Mientras trabajaba en Compartir, Disfrutar ya empezaba a coger forma, pero no fue hasta diciembre que abrimos puertas con un formato de menú degustación de hasta 30 pases. Uno de los retos que hemos tenido que afrontar ha sido mantener un ritmo adecuado para que el menú fuera dinámico. La velocidad con la que la cocina emplata es contagiosa y sí que es cierto que te tiene que gustar para poder afrontar el día a día. Afortunadamente siempre ha habido mucha complicidad entre cocina y sala. Esta complicidad ha sido clave para que el engranaje de tantas piezas en movimiento sea fluido.

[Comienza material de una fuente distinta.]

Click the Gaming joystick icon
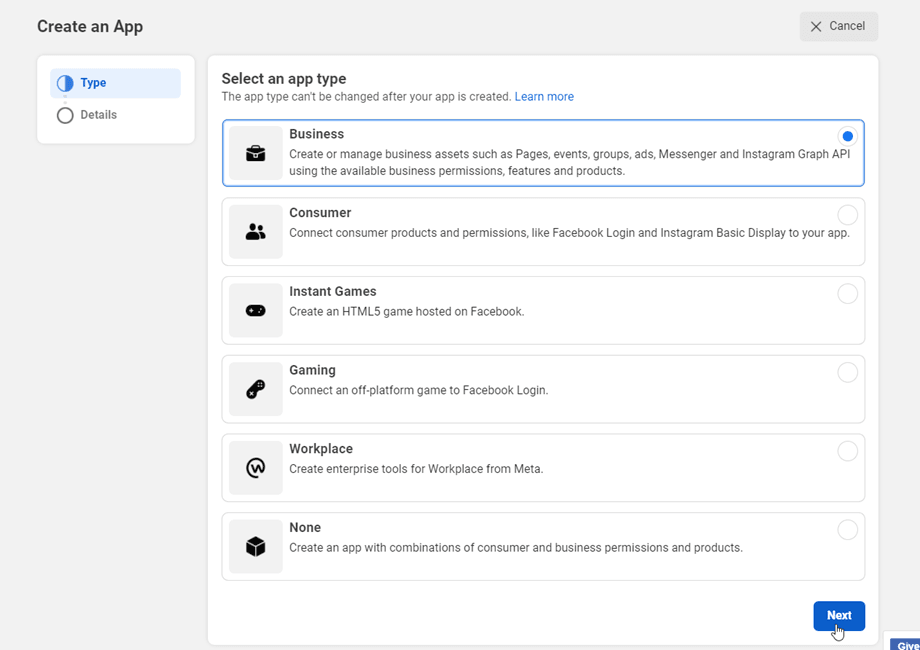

La cocina de Disfrutar es divertida y de vanguardia, con raíces mediterráneas, pero con influencias de todo el mundo. Esto significa que cada uno de los platos que servimos cambia con frecuencia e incluye mucha información. Conceptos, técnicas, ingredientes, formas de comer… Poco a poco hemos ido puliendo las explicaciones para poder transmitir toda esta información. Un ejemplo que parece banal pero que fue toda una revelación fue la gesticulación. Es una buena manera para mostrar de una manera más gráfica cómo proponemos comer un plato. Por otro lado, a la hora de presentarlo me parece importante que se exprese de forma sintetizada y natural, adaptándolo a cada situación. Es por eso que cada miembro del equipo de sala va construyendo su propio discurso basado en un mismo contenido. Hacerlo con alegría y entusiasmo también es importante, pero esto solo es posible si se busca que haya feeling en la relación cliente-camarero.

He tenido muy presente que la psicología en la sala y la adaptación del servicio a cada situación es primordial, pero ha sido en Disfrutar donde realmente me he dado cuenta del peso que tiene. Afortunadamente el espectro de clientes en Disfrutar es muy amplio: foodies de todos los rincones del mundo, empresarios en una reunión de trabajo, reuniones familiares… Las permutaciones son infinitas y adaptar nuestro servicio no es tarea fácil. No hay muchos manuales sobre el tema así que nuestras herramientas son el trabajo diario y mantener una actitud positiva para aprender de cada situación. Sin duda nos encontramos ante una carrera de fondo donde la curva de aprendizaje tiene poca pendiente, pero las cosas que valen la pena nunca han sido fáciles.

Hoy Disfrutar lleva casi 3 años abierto y han sido muchos los cambios en todos los ámbitos: gestión de reservas, formación del equipo de sala, gestión de las bebidas y un largo etcétera.  Todos estos cambios no hubieran sido posibles sin la contribución de todos los miembros del equipo que siempre ha sido formado por grandes profesionales y sobre todo grandes personas. Al igual que cualquier miembro del equipo estoy muy orgulloso de los logros que hemos conseguido a día de hoy pero evidentemente siempre hay margen de mejora. Creo que todo pasa para que el cliente perciba la pasión por nuestro oficio a través de los valores que Oriol, Mateu y Eduard nos han transmitido.